Furthermore, training requires a large amount of memory (sometimes referred to as “storage volume”). Even more memory is needed to accommodate for multiple users and multiple trajectories in multiple zones. This increases the cost of the system and impacts (or slows) runtime, as multiple trajectories may need to be processed.

In some instances, the parking software described herein utilizes information from predetermined stored scenarios and environment surroundings sensed in real-time. In one aspect, an existing parking maneuver is altered for when a trailer or other objects are attached to the vehicle. In some instances, the parking software automatically calculates the size of the vehicle with the attachment and offers a parking maneuver to the user based on these inputs even if there is no existing, e.g., learned, parking maneuver available. For example, in an event the vehicle is undergoing the parking maneuver for the first time, e.g. for a new vehicle.

In some instances, dimensions associated with the attachment may be uploaded from a database in accordance with images captured from a camera attached to the vehicle. Image recognition techniques may include machine learning algorithms to identify the image. Machine learning algorithms or Artificial Intelligence (AI) algorithms could also be used for functionalities including, but not limited to, image detection, parking lot detection, trajectory path planning, and/or deriving a close match parking maneuver. In an event the database and/or dimensions associated with the vehicle are not available, techniques for evaluating the attachment, e.g., radar along with DBSCAN, may be used to determine dimensions of the attachment. Similarly, techniques used for evaluating the attachment may be used to evaluate the surrounding environment. Subsequently, an analysis, e.g., utilizing DBSCAN and data from Camera, of the surrounding environment is done to determine the size of an empty space, e.g., a parking slot, and whether or not the vehicle and the attachment will fit into the empty space. In the event the vehicle and attachment do fit, an updated parking maneuver with the attachment may be offered to a user for autonomously or semi-autonomously parking the vehicle with the attachment in the empty space. In some instances, the existing parking maneuver is a learned parking maneuver adapted to a user's preferred method of parking over time.
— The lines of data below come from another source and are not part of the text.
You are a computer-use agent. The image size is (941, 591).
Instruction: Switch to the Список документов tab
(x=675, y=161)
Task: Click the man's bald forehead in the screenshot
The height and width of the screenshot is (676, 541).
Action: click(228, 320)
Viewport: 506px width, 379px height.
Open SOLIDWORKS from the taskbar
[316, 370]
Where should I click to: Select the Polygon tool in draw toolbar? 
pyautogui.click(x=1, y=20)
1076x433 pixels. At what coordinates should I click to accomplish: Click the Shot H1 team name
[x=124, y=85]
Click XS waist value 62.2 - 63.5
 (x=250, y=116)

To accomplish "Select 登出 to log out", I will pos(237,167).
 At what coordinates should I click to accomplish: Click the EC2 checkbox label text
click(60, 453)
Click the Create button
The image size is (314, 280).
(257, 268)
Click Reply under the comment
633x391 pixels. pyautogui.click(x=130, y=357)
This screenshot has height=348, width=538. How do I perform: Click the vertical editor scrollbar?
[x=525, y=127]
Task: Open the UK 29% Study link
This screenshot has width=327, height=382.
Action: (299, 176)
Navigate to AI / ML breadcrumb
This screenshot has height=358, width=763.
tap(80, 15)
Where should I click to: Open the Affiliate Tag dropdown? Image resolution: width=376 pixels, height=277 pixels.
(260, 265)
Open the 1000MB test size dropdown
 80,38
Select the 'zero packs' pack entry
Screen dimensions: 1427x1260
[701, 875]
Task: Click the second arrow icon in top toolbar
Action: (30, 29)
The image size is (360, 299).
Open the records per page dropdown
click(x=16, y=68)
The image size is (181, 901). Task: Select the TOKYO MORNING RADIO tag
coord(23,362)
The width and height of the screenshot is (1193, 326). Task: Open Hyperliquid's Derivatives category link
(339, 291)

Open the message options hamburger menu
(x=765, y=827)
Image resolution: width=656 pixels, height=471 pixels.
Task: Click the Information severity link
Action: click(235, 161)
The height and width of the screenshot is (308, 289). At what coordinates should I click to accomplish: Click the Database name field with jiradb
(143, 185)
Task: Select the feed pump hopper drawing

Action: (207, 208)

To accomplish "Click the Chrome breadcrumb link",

FIG. 1 illustrates a vehicle 100 according to some aspects. In some instances, the vehicle 100 is an autonomous vehicle. The term “autonomous vehicle” is used in an inclusive way to refer to an autonomous or partially autonomous vehicle, which possesses varying degrees of automation (that is, the vehicle is configured to drive itself with limited, or in some cases no, input from a driver). The term “driver,” as used herein, generally refers to an occupant of a vehicle, who operates the controls of the vehicle or provides control input to the vehicle to influence the operation of the vehicle. However, in some instances, the vehicle 100 is not an autonomous vehicle.

In the example shown, the vehicle 100 includes a hitch 110. An attachment 112, by way of example a trailer 114, is attached to the hitch 110. The vehicle 100 may include multiple cameras including a rear-view camera 116r. The rear-view camera 116r may be attached to a rear 118 of the vehicle 100 or may be integral with the rear 118 of the vehicle 100.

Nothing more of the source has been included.